**Exercise**.
What is the number of lines in these records with "each" in them? Answer with that number only.

********

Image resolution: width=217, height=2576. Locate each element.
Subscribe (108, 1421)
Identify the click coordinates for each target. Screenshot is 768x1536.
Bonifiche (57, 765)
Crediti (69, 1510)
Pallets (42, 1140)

********

**Completed exercise**.
2